Formal Language Definition

In [ ]:
import pandas as pd
import lux
from lux.vis.VisList import VisList
from lux.vis.Vis import Vis
In [ ]:
# Collecting basic usage statistics for Lux (For more information, see: https://tinyurl.com/logging-consent)
lux.logger = True # Remove this line if you do not want your interactions recorded

The Lux intent specification can be defined as a context-free grammar (CFG). Here, we introduce a formal definition of the intent language in Lux for interested readers.

In [ ]:
df = pd.read_csv('https://github.com/lux-org/lux-datasets/blob/master/data/cars.csv?raw=true')
df["Year"] = pd.to_datetime(df["Year"], format='%Y') 

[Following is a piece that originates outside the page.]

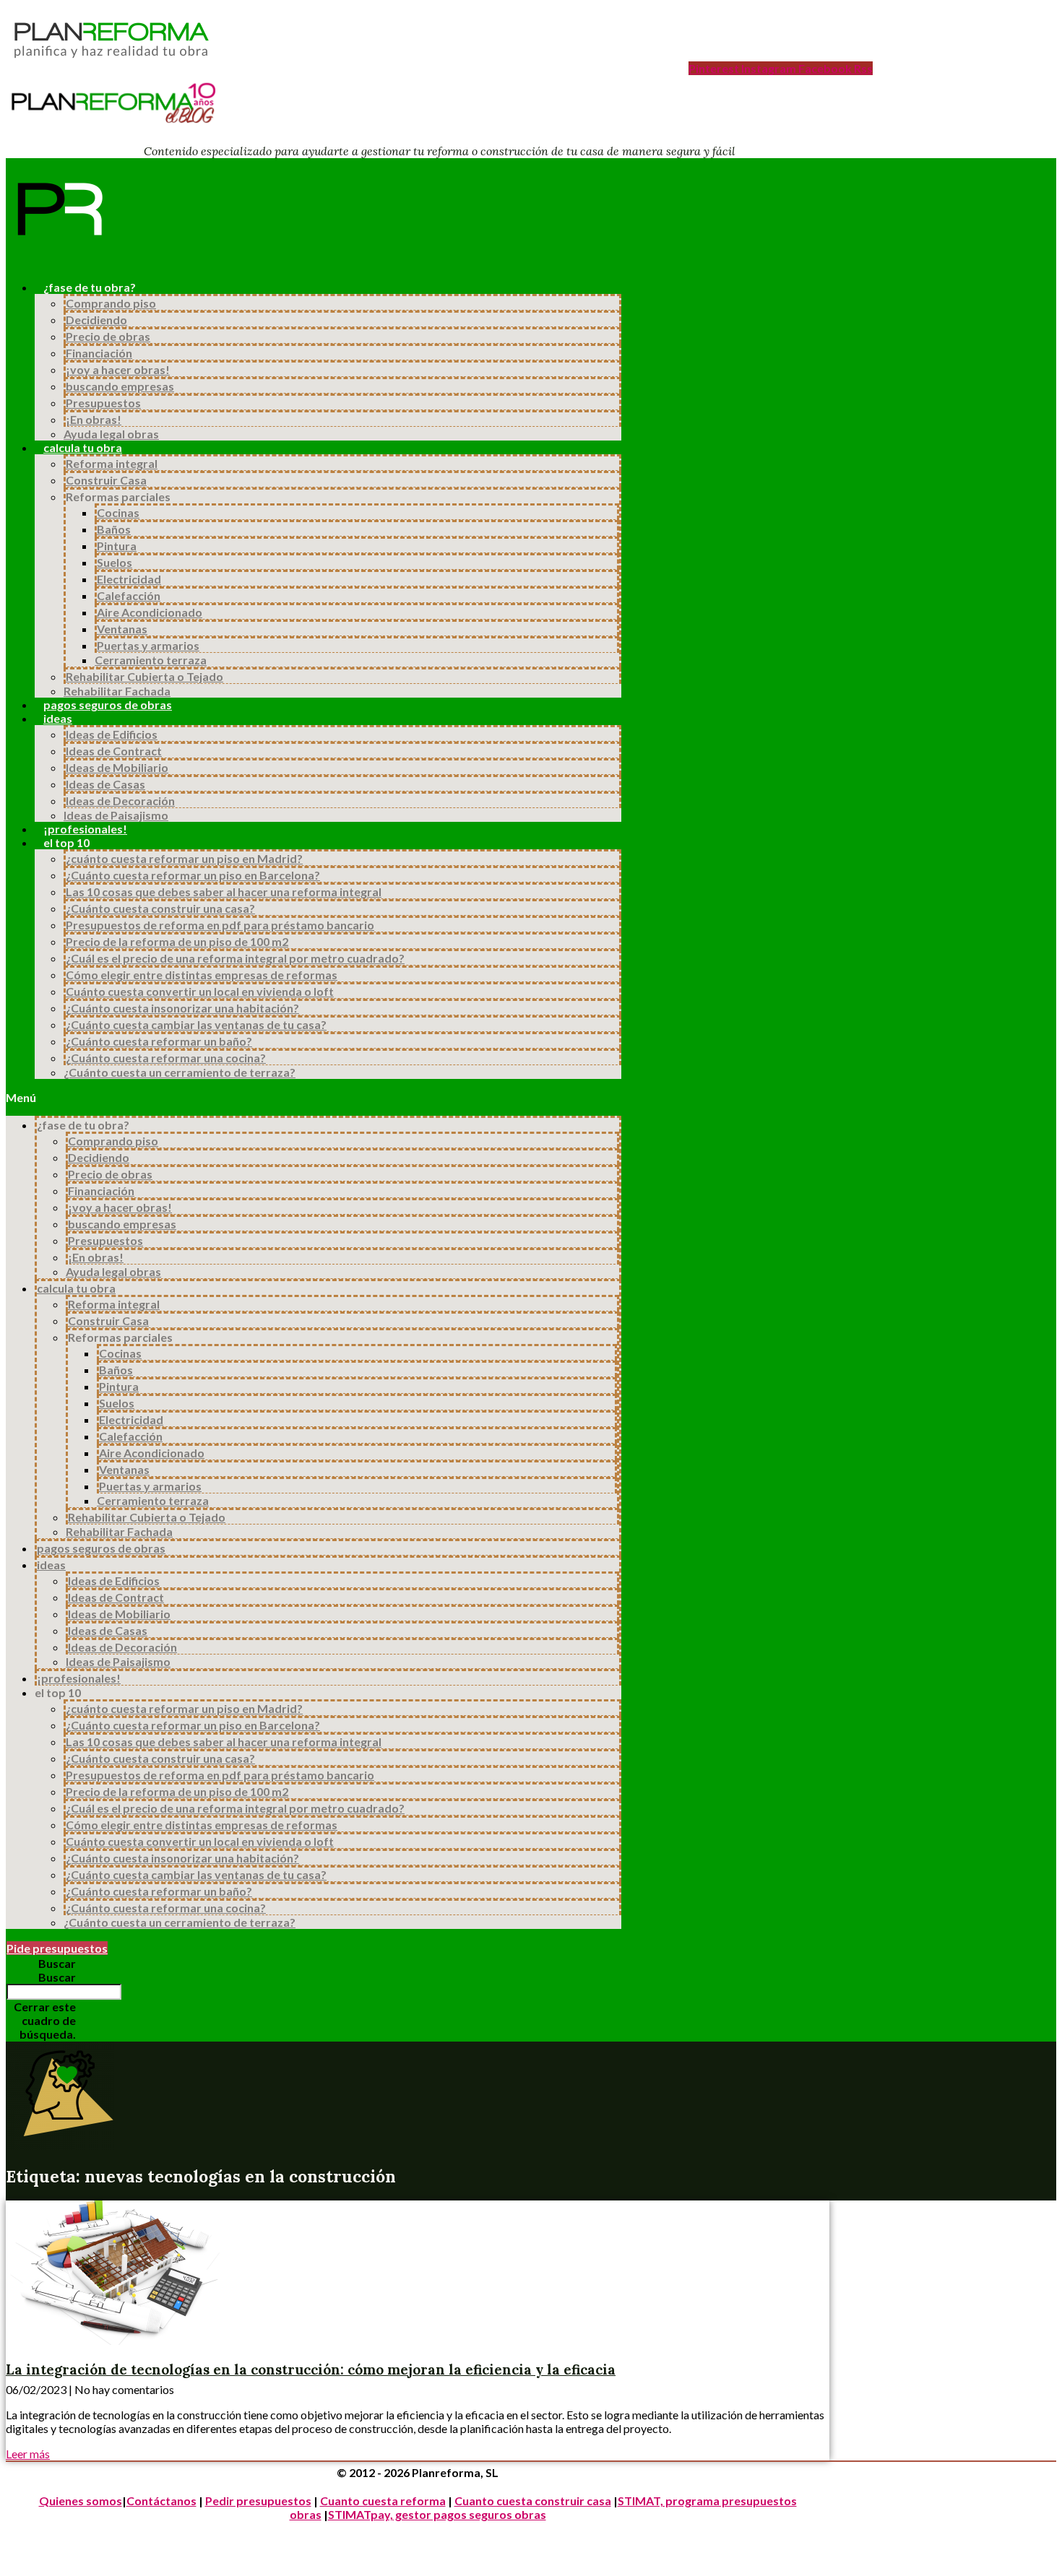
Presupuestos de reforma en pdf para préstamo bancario (220, 925)
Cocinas (118, 512)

Composing a Lux Intent with Clause objects

An intent in Lux corresponds to the Kleene star of Clause objects, i.e., it can have either zero, one, or multiple Clauses.

\begin{equation} \langle Intent\rangle \rightarrow \langle Clause\rangle^* \\ \end{equation}
In [4]:
spec1 = lux.Clause("MilesPerGal")
spec2 = lux.Clause("Horsepower")
spec3 = lux.Clause("Origin=USA")
intent = [spec1, spec2, spec3]

Here is an example of how we can formulate an intent as a list of Clause and generate a visualization. In this tutorial, we will discuss how the Clause breaks down to different production rules.

In [5]:
Vis(intent,df)
Out[5]:
<Vis  (x: MilesPerGal, y: Horsepower -- [Origin=USA]) mark: scatter, score: 0.0 >

A Clause can either be an Axis specification or a Filter specification. Note that it is not possible for a Clause to be both an Axis and a Filter, but they can be specified as separate Clauses in the intent.

\begin{equation} \begin{split} \langle Clause\rangle &\rightarrow \langle Axis \rangle \\ &\rightarrow \langle Filter \rangle \end{split} \end{equation}
In [ ]:
axisSpec = lux.Clause(attribute="MilesPerGal") 
# Equivalent, easier-to-specify Clause syntax : lux.Clause("MilesPerGal") 
axisSpec
In [ ]:
filterSpec = lux.Clause(attribute="Origin",filter_op="=",value="USA")
# Equivalent, easier-to-specify Clause syntax : lux.Clause("Origin=USA") 
filterSpec

Axis specification

An Axis requires an attribute specification, and an optional channel, aggregation, or bin_size specification. \begin{equation} \langle Axis \rangle \rightarrow \langle attribute \rangle \langle channel \rangle \langle aggregation \rangle \langle bin\_size \rangle \end{equation}

An attribute can either be a single column in the dataset, a list of columns, or a wildcard. \begin{equation} \begin{split} \langle attribute \rangle &\rightarrow \textrm{attribute} \\ &\rightarrow \textrm{attribute} \cup \langle attribute \rangle\\ &\rightarrow \langle wildcard \rangle \end{split} \end{equation}

In [ ]:
# user is interested in "MilesPerGal"
attribute = lux.Clause("Origin") 

# user is interested in "MilesPerGal","Horsepower", or "Weight"
attribute = lux.Clause(["MilesPerGal","Horsepower","Weight"]) 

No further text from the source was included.